People born after 1978 tend to be economically and socially liberal. They went democratic pretty hard starting in 2004 (the dem advantage was up to about 34 points in 2008). By 2020 they will make up nearly 1/3 of the electorate, up from about 20-25% now.
We are becoming more and more secular. The % labeling themselves non-religious goes up about 5-10 points every generation.
http://www.catholicreview.org/images/story/CNS-WED-2-AGE-POLL.jpg
All of these assumptions rest on the assumption that voting habits will follow demographics. That isn’t guaranteed. About 50 years ago women leaned GOP and southern whites were heavily democratic. Now women lean democratic while southern whites are republican.
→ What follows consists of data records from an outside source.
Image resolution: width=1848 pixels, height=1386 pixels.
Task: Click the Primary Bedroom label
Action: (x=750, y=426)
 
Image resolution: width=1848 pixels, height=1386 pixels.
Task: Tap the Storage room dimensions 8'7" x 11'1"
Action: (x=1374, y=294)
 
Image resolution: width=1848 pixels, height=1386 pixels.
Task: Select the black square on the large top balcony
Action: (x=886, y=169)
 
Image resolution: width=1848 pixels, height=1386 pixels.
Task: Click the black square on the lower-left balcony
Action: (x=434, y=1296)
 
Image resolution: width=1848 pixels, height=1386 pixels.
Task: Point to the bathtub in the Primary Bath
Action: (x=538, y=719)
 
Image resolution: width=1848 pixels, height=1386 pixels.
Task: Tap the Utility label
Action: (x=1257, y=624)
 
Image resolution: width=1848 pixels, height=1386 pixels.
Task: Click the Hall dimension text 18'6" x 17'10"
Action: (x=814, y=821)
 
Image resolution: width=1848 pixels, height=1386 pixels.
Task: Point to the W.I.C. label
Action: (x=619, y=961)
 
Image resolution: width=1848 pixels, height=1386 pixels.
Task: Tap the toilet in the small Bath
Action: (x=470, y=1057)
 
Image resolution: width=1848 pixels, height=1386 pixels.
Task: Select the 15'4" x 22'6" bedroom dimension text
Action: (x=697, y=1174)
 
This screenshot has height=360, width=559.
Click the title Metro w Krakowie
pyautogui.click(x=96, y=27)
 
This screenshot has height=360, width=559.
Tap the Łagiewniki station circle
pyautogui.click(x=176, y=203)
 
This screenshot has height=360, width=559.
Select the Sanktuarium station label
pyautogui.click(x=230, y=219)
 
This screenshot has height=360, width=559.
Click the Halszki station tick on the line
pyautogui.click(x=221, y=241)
But if the GOP wins big in 2010, they will likely take it as a referendum on the tea party and hardline conservatism, and feel those ideologies are what got them reelected (rather than fear of 1 party rule, or lack of action by the dems on the economy, or lack of courage, discipline and principal on the part of the democrats, etc). So the GOP will move further to the right. They will become more radical and obstructionist, which will drive even more people out of their ranks. More laws like the one in Arizona will alienate latinos. More pro-life legislation will alienate women. More indifference to economic issues of the working class will alienate the insecure. More creationism, climate change skepticism and bad math (tax cuts + endless war + no meaningful spending cuts = balanced budget) will alienate professionals and intellectuals. As a result they will alienate these people (women, professionals, young people, non-whites, the economically insecure) etc. even more than they already have. And these groups will keep growing while the GOP base (elderly white christian conservatives) keeps shrinking.
By the middle of the next decade, the GOP could truly be a minority party. After winning in 2010, they push too far to the right and end up alienating the public all over again (like they did in 2005).